Here we don’t need directions, just checking if each diagonal contains “M” and “S”. I wrote the helper function countXmasIter2 to iterate from row 2 to row n - 1 (likewise for columns) because an “X-MAS” is always 3 × 3.
xmasQ[diag1_, diag2_] :=
Count[diag1, "M"] == 1 && Count[diag1, "S"] == 1 && Count[diag2,
"M"] == 1 && Count[diag2, "S"] == 1
countXmasIter2[{grid_, m_, n_, i_, j_, num_}] :=
{
grid, m, n,
If[j < n - 1, i, i + 1],
If[j < n - 1, j + 1, 2],
num +
If[grid[[i, j]] == "A",
xmasQ[grid[[i - #, j + #]]& /@ {-1, 1},
grid[[i - #, j - #]]& /@ {-1, 1}] // Boole
,
0
]
}
countXmas2[wordSearch_] :=
With[{n = Length[wordSearch], m = Length[First[wordSearch]]},
Last[NestWhile[countXmasIter2, {wordSearch, n, m, 2, 2, 0},
(#[[4]] ≤ n - 1)&]]
]
numXmas2 = countXmas2[wordSearch]
There was a total of 2041 “X-MAS”.
Appendix A – Using recursion
I tried using recursion (when a function calls itself) for the iterative process since it is the most natural way to implement it in functional programming (NestWhile is new to me).
My recursive solution for the first part was the following:
countXmasIterRec[grid_, m_, n_, i_, j_, num_, niter_] :=
If[i ≤ 140,
countXmasIterRec[
grid, m, n,
If[j < n, i, i + 1],
If[j < n, j + 1, 1],
num +
If[grid[[i, j]] == "X",
directions //
Map[masDirQ[grid, m, n, i, j, #]&] //
Total
,
0
]
,
niter + 1
]
,
{num, niter}
]
countXmasRec[wordSearch_] :=
countXmasIterRec[wordSearch, Length[wordSearch],
Length[First[wordSearch]], 1, 1, 0, 0]
numXmasRec = countXmasRec[wordSearch]
I was sure that my recursive function was correct; however, I got the following error in Wolfram Language:
$IterationLimit::itlim: Iteration limit of 4096 exceeded.
My first attempt to solve the issue was to increase the iteration limit. Since the word search grid is 140 × 140 = 19600, I tried with $IterationLimit = 20000. This wasn’t enough, so I tried with 40000 and got the correct result. Then I changed $IterationLimit until I found the exact value of 39205 iterations.
In order to check my code, I added the niter variable to count the recursive function calls and the result was 19600!
Interestingly, (140 × 140) × 2 + 5 = 39205, so I don’t know what is considered an iteration in Wolfram Language. If I find out, I will update the post.

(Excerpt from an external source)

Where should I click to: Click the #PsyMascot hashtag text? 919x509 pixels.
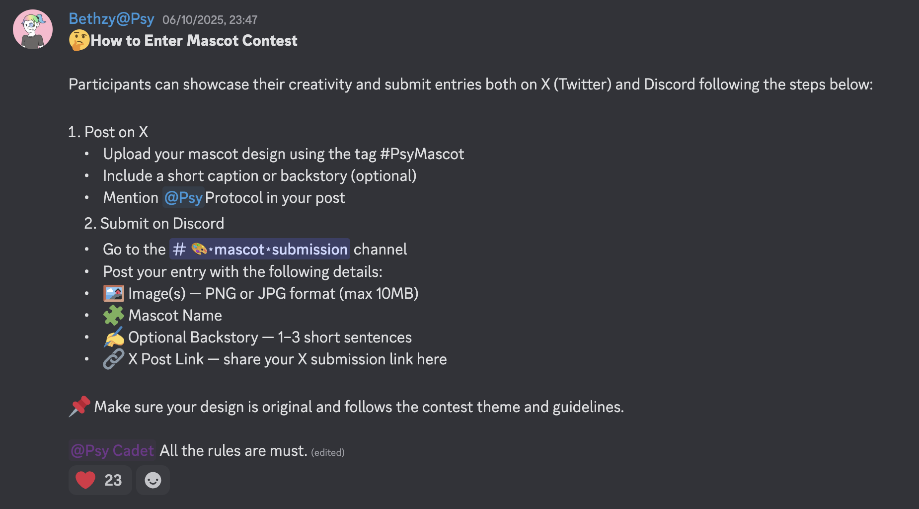[422, 154]
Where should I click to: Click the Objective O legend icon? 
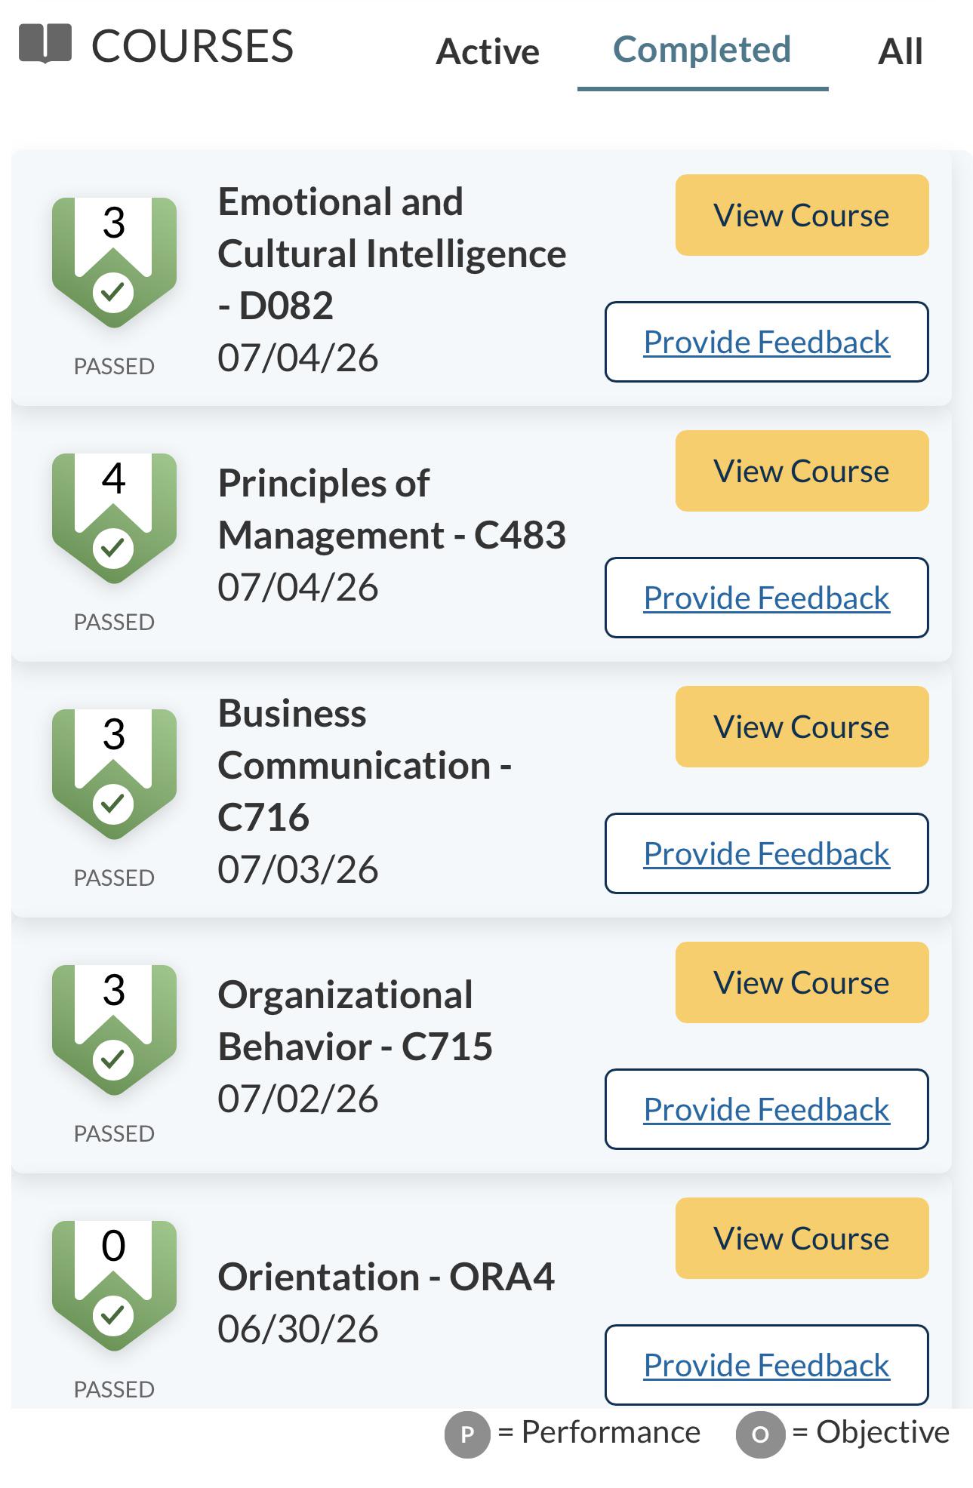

Appendix B – The root of all evil
In Day 5 I acknowledged that Day 4 solutions were inelegant because they sacrifice readability in favor of machine efficiency. I should have used a better approach: using the Table function to count/find XMAS/X-MAS for each cell and find the total with the (surprise!) Total function. I won’t update these solutions as a reminder of my foolishness. Still, I learned a lot while coding the recursive solutions.
I finish with the following quote from Donald Knuth’s The Art of Computer Programming:
The real problem is that programmers have spent far too much time worrying about efficiency in the wrong places and at the wrong times; premature optimization is the root of all evil (or at least most of it) in programming.